Dephosphorylation of actin-binding proteins by a specialized form of protein Ser/Thr phosphatase type-1 (PP1) regulates smooth muscle contraction and morphology and motility of nonmuscle cells. This myosin and ezrin/radixin/moesin (ERM)-targeted phosphatase comprises the delta isoform PP1 catalytic subunit plus a primary regulatory subunit called myosin phosphatase targeting (MYPT1). We reconstructed myosin/ERM phosphatase in living rat embryo fibroblasts (REF52 cells) by transient expression of epitope-tagged MYPT1 (myc-MYPT1) plus HA-tagged PP1. Unexpectedly, wild-type myc-MYPT1 expressed alone accumulated predominantly in the nucleus, as visualized by immunofluorescent microscopy, whereas if coexpressed with HA-PP1, it was localized in the cytosol and deposited on cytoskeleton myofilaments. The F38A mutation of MYPT1 that eliminates PP1 binding gave nuclear localization of myc-MYPT1, even when coexpressed with HA-PP1. Thus, expression of both subunits was necessary to form myosin/ERM phosphatase in situ and mediate myofilament localization. The results indicate there is little endogenous PP1 available for interaction or interchange with ectopic regulatory subunits in living cells. We concluded that myosin binding by the C-terminal domain of MYPT1 is not sufficient to override nuclear import in fibroblasts, but the binding of PP1 to myc-MYPT1 neutralizes nuclear import.

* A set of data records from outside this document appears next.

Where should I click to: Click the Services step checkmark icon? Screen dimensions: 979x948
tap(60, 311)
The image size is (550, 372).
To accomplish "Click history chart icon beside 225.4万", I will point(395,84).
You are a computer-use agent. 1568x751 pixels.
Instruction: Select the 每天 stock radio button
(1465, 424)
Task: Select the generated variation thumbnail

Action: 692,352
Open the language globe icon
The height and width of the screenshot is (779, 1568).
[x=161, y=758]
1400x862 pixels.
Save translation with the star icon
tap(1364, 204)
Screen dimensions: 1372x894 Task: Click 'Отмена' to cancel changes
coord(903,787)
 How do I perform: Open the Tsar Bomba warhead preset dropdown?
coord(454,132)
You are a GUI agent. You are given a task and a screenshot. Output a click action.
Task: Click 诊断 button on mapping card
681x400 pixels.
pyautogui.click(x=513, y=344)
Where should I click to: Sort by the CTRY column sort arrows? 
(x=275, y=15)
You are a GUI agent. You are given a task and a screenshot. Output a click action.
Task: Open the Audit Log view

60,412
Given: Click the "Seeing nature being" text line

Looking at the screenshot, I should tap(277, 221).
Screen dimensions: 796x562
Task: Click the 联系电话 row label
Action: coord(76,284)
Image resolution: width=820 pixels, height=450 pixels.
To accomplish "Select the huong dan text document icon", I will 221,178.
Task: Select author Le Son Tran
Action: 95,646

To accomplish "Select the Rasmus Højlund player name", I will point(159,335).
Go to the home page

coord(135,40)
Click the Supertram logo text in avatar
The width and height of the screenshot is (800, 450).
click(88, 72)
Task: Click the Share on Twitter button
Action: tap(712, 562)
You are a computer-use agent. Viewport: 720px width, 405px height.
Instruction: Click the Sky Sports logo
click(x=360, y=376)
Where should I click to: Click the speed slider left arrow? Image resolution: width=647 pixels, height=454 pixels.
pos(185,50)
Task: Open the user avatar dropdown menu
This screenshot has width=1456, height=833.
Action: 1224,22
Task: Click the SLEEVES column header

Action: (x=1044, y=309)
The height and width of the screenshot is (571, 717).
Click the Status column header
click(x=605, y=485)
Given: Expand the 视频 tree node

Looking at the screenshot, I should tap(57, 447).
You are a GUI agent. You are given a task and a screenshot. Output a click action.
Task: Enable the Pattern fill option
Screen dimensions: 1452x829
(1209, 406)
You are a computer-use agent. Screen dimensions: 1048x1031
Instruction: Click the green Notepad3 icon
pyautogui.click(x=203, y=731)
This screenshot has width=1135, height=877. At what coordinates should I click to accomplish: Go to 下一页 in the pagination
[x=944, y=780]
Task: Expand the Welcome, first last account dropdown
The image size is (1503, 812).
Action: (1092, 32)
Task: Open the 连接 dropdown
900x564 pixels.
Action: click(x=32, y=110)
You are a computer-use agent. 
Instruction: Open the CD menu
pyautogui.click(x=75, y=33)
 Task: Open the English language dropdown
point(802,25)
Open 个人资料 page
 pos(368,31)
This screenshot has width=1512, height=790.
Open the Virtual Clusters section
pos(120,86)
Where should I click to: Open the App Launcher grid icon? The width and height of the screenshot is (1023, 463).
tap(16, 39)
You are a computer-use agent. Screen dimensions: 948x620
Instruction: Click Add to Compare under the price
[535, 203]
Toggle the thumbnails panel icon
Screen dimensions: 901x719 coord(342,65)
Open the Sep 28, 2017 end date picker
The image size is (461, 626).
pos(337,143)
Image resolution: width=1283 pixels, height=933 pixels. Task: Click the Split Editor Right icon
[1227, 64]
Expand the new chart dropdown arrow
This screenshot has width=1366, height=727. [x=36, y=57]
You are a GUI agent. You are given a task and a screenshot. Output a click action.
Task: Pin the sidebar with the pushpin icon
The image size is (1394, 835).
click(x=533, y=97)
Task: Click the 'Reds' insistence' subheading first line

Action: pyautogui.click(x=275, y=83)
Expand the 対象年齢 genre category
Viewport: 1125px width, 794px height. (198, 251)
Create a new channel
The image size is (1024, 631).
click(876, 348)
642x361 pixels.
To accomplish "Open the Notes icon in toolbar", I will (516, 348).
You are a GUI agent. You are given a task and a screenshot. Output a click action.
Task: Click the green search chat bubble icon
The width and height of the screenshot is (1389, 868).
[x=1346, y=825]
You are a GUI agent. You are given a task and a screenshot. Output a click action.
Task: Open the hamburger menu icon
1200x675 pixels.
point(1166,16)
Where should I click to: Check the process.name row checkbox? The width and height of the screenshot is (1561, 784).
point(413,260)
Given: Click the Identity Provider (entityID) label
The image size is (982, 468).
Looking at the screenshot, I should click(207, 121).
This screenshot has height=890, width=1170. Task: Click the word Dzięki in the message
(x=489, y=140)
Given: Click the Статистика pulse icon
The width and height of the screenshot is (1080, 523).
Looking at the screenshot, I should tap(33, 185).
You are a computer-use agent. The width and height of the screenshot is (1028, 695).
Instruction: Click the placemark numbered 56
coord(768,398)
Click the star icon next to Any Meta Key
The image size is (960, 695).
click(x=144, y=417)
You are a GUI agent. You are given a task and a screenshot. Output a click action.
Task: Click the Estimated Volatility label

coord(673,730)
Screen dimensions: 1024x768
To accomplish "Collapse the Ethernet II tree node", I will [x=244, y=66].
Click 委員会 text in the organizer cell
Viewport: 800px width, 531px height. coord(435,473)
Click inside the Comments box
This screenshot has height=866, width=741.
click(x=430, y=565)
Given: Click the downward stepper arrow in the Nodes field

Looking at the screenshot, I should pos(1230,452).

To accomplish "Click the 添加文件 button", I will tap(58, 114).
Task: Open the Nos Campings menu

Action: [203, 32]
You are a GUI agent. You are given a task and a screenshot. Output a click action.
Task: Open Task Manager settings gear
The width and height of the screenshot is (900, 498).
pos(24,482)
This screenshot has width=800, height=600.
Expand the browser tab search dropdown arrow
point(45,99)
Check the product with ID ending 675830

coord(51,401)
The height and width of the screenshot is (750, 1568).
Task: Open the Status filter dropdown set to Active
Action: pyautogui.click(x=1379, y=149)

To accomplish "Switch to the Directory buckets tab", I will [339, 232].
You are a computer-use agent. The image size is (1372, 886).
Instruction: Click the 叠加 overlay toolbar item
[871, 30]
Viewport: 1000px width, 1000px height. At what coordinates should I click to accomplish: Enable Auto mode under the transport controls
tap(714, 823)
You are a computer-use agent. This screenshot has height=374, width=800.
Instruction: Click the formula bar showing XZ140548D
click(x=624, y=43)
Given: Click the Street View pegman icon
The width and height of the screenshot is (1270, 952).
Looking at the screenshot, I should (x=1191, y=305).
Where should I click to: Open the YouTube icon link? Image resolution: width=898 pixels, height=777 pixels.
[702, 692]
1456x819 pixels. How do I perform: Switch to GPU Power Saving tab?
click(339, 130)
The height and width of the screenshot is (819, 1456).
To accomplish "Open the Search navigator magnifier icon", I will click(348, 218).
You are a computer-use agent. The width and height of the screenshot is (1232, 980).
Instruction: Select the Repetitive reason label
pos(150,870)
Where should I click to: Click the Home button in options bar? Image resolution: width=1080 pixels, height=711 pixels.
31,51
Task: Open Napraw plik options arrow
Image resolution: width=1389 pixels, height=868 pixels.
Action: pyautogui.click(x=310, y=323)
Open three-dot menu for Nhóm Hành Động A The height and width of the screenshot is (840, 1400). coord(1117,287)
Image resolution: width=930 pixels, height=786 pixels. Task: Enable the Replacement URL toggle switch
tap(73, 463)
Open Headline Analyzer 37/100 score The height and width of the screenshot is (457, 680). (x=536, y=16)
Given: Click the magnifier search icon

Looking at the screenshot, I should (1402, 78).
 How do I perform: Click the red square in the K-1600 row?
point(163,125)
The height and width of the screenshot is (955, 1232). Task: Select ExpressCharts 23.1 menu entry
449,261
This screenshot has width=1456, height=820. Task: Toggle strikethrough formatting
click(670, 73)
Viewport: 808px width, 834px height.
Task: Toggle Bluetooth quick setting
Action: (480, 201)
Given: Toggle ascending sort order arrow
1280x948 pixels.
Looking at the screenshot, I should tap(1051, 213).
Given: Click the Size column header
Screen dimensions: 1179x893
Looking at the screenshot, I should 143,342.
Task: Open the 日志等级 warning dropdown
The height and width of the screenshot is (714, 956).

Full-length myc-MYPT1 plus HA-PP1 induced only subtle changes in organization of the actin cytoskeleton, however coexpression of myc-MYPT1(1-300) with HA-PP1 dispersed stress fibers without major alteration in morphology and myc-MYPT1(1-498) disrupted the cytoskeleton and produced radically extended cells that appeared like neurons. Based on these responses, we conclude that the MYPT1 C-terminus functions as an auto-inhibitory domain, and a central domain in MYPT1 can mediate extensive reorganization of the actin cytoskeleton.